-- start of ENTRIES PROVIDED --

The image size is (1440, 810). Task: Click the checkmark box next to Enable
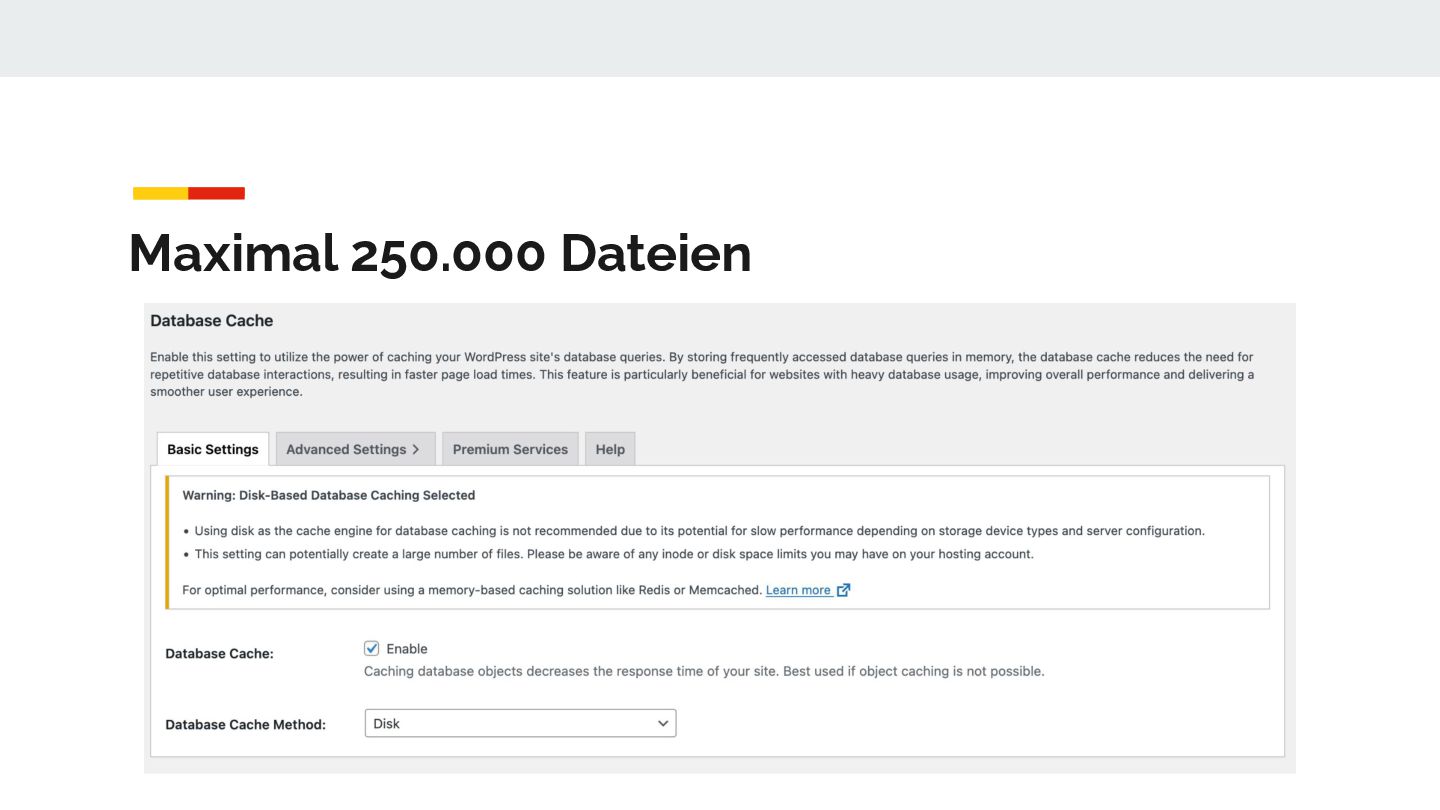pos(372,648)
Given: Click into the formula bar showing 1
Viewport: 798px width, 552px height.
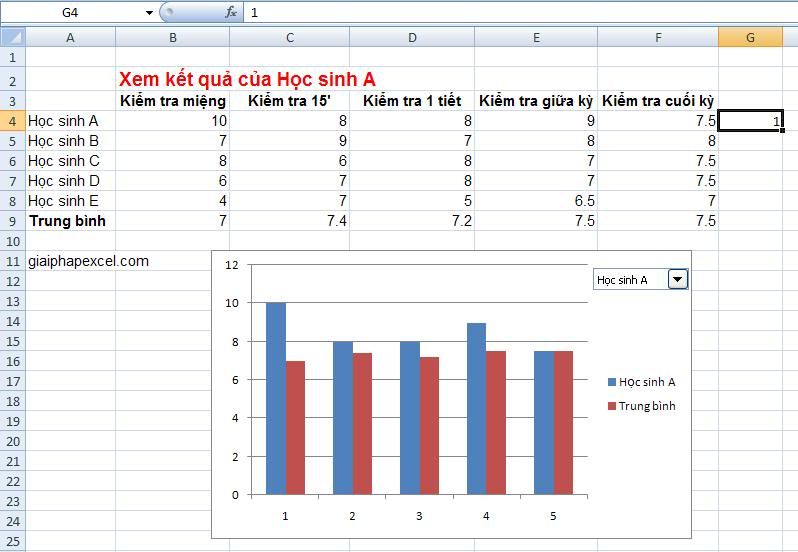Looking at the screenshot, I should click(500, 13).
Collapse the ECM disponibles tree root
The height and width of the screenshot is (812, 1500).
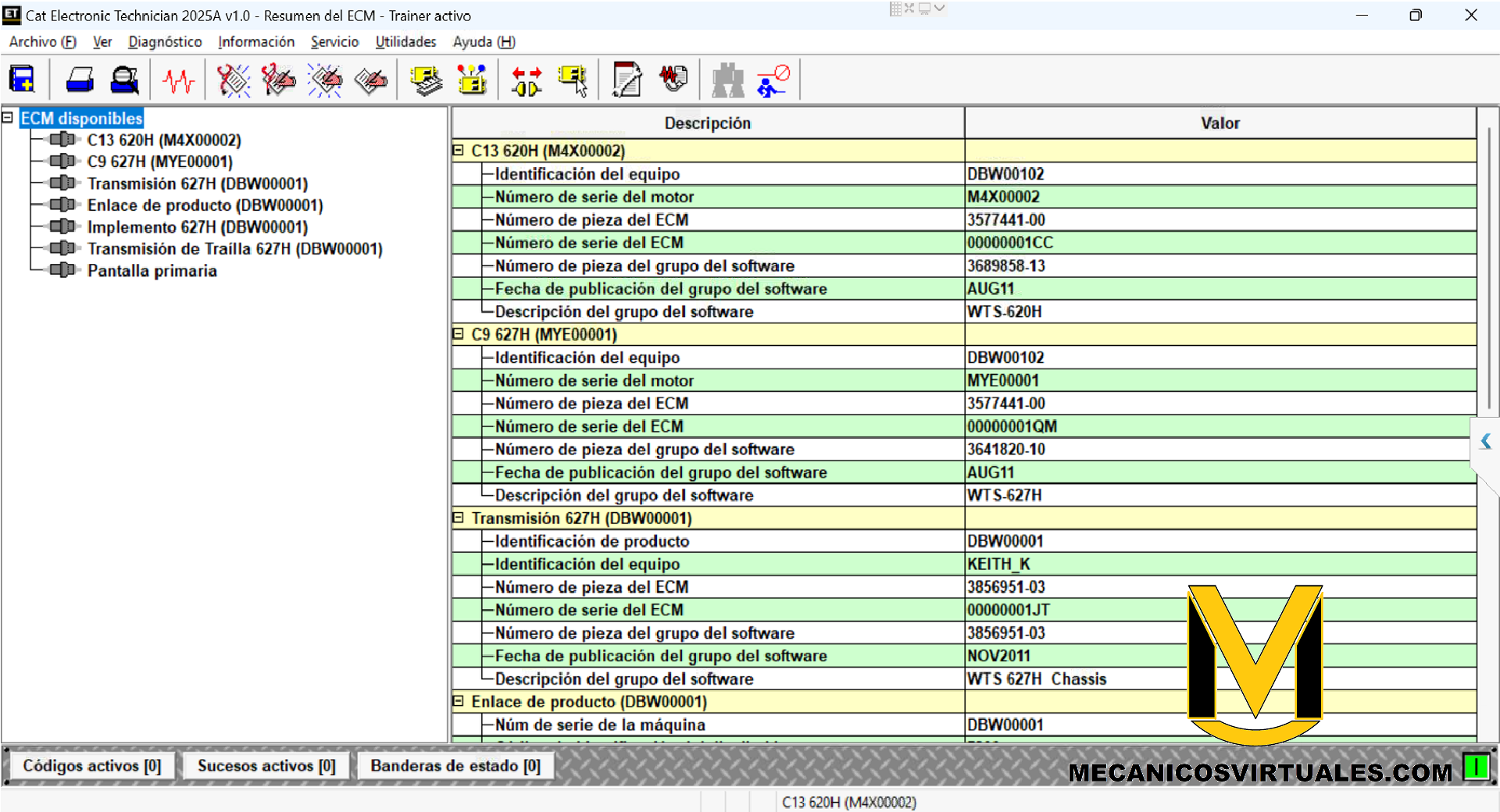click(8, 118)
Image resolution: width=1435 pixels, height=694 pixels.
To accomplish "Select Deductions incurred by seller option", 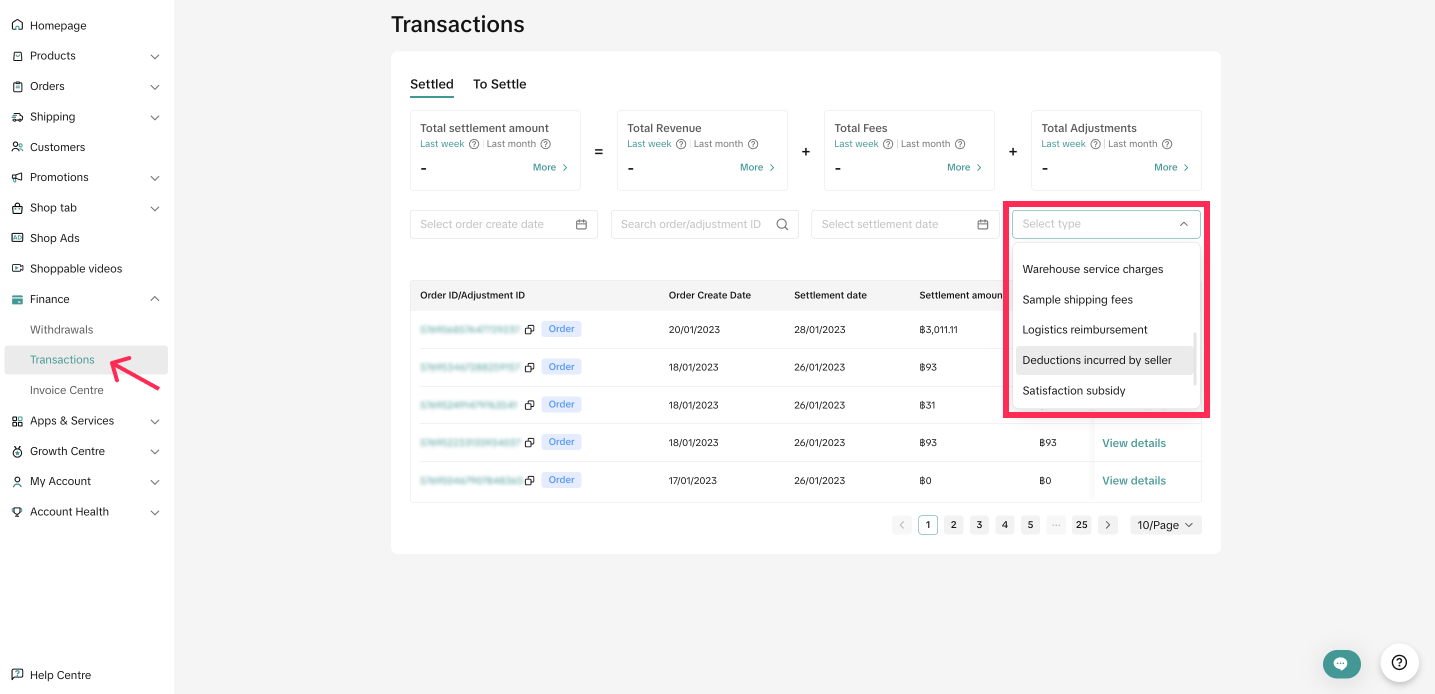I will pos(1096,360).
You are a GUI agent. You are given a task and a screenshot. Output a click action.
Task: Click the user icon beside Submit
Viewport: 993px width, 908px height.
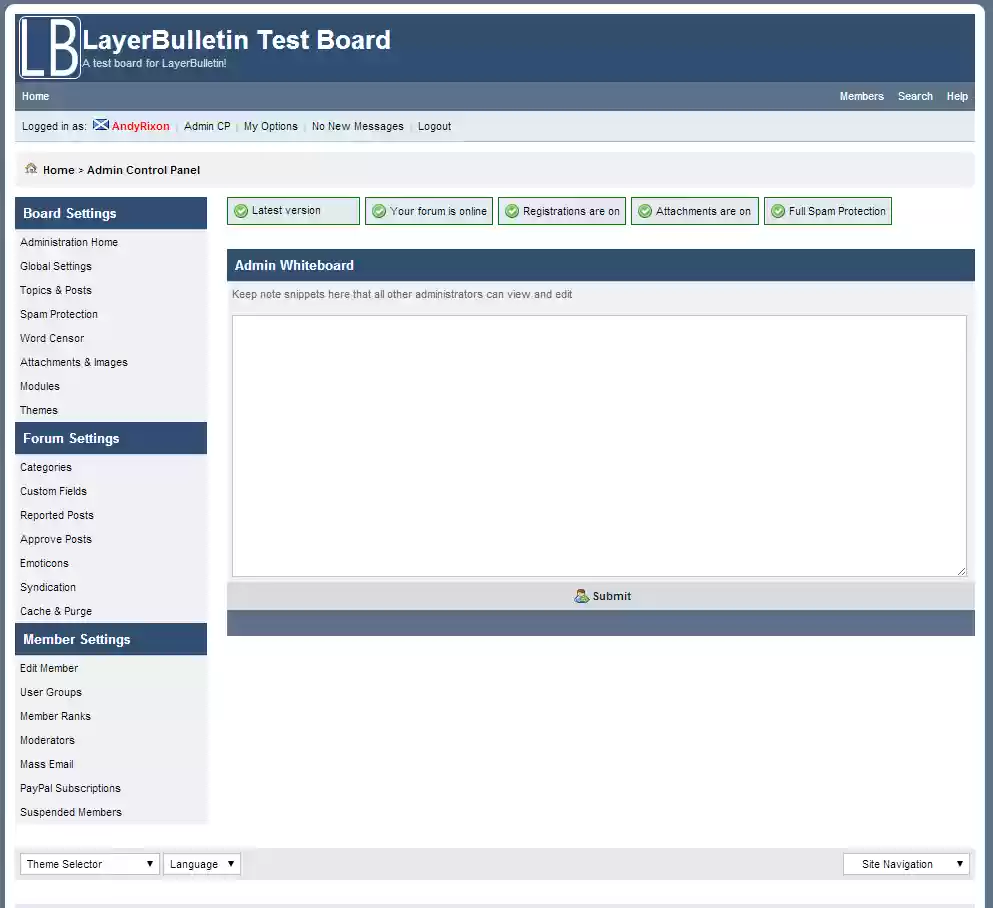point(581,596)
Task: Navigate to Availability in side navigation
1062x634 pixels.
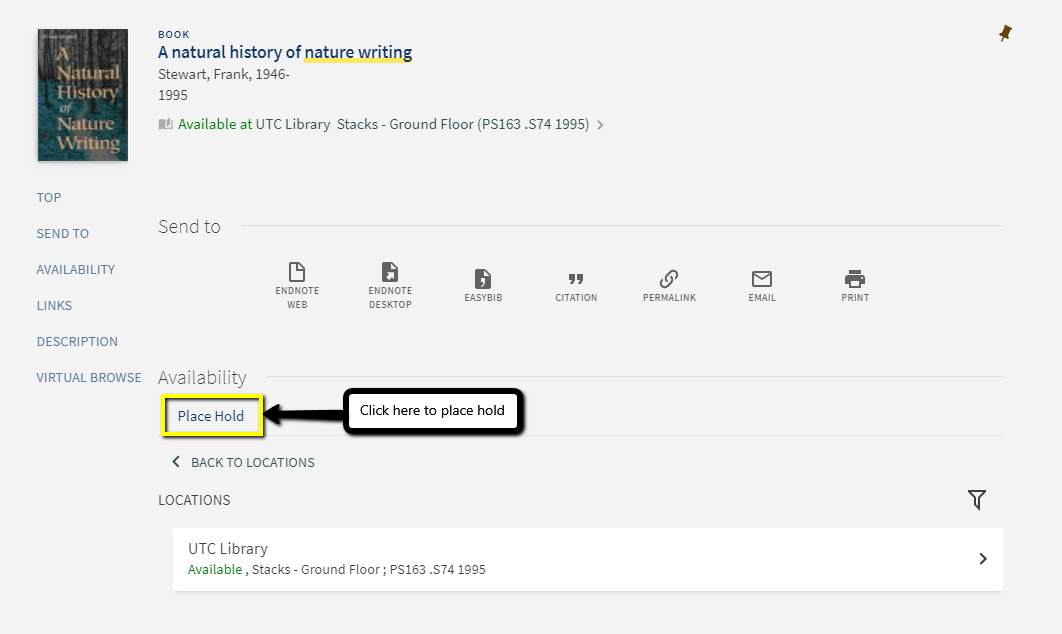Action: tap(76, 269)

-- end of ENTRIES PROVIDED --

→ WRITTEN TASK: Output the stretch of the data that opens with the line containing "Given: Click into the formula bar showing 1" and closes with the line containing "click(8, 118)" as a Markdown table with the columns No. and Line, numbering each row and skipping blank lines. Leave the pictures out.

→ THE OUTPUT:
| No. | Line |
|---|---|
| 1 | Given: Click into the formula bar showing 1 |
| 2 | Viewport: 798px width, 552px height. |
| 3 | Looking at the screenshot, I should click(500, 13). |
| 4 | Collapse the ECM disponibles tree root |
| 5 | The height and width of the screenshot is (812, 1500). |
| 6 | click(8, 118) |